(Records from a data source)
=== Begin Enclosure ===

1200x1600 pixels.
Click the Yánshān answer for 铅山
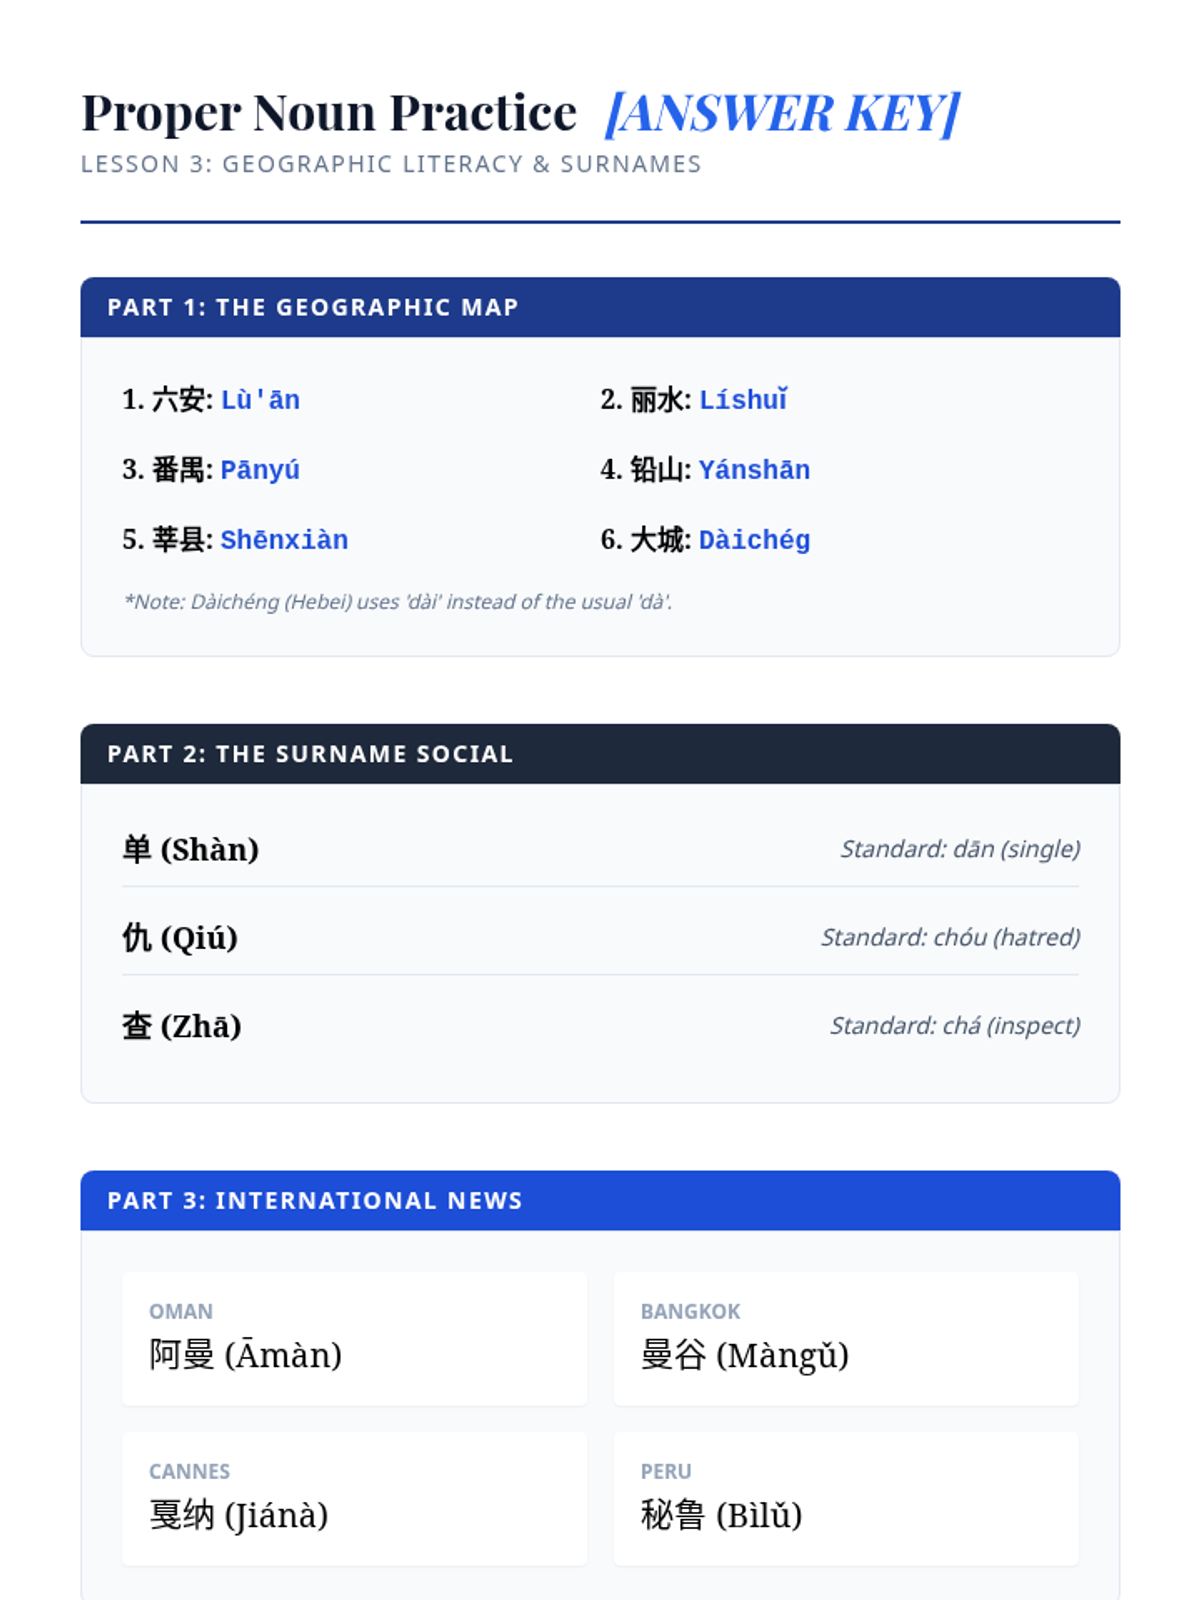pos(754,470)
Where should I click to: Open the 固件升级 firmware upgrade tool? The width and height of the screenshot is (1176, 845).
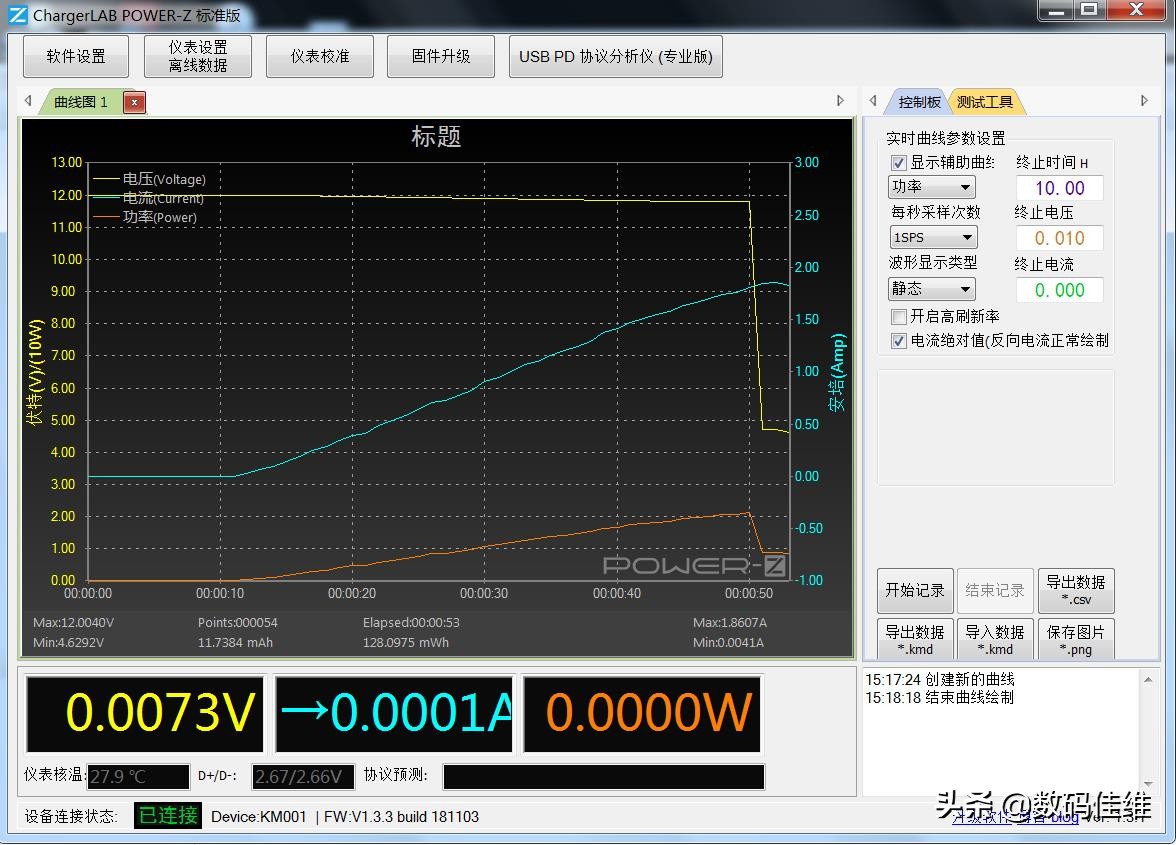pyautogui.click(x=440, y=56)
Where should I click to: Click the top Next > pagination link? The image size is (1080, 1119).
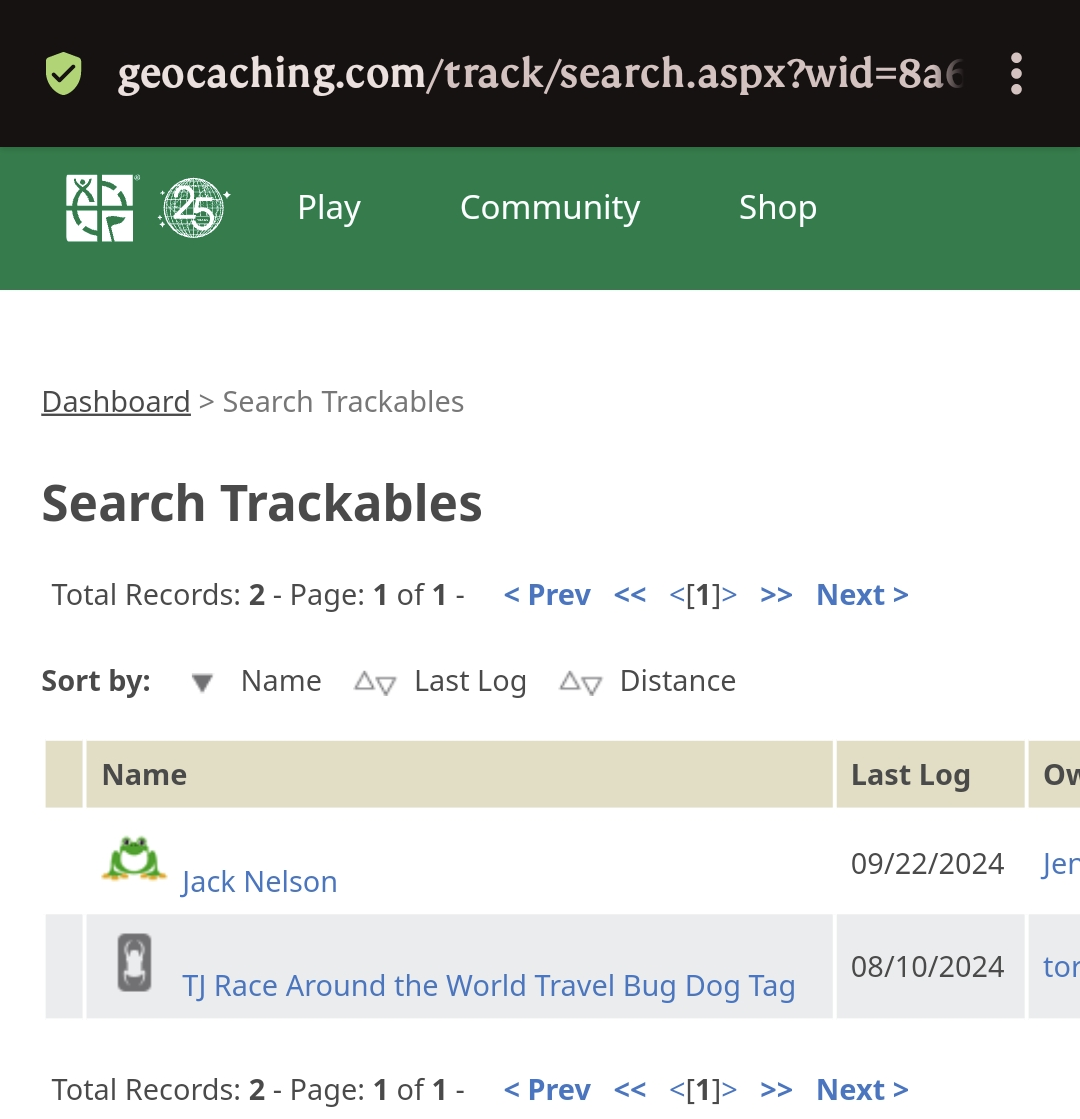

=== End Enclosure ===

- **Work to be completed**: Reproduce the data above exactly, leaving out any picture in it.

- **Your response**:
1200x1600 pixels.
Click the Yánshān answer for 铅山
pos(754,470)
Where should I click to: Open the 固件升级 firmware upgrade tool? The width and height of the screenshot is (1176, 845).
pyautogui.click(x=440, y=56)
Where should I click to: Click the top Next > pagination link? The image size is (1080, 1119).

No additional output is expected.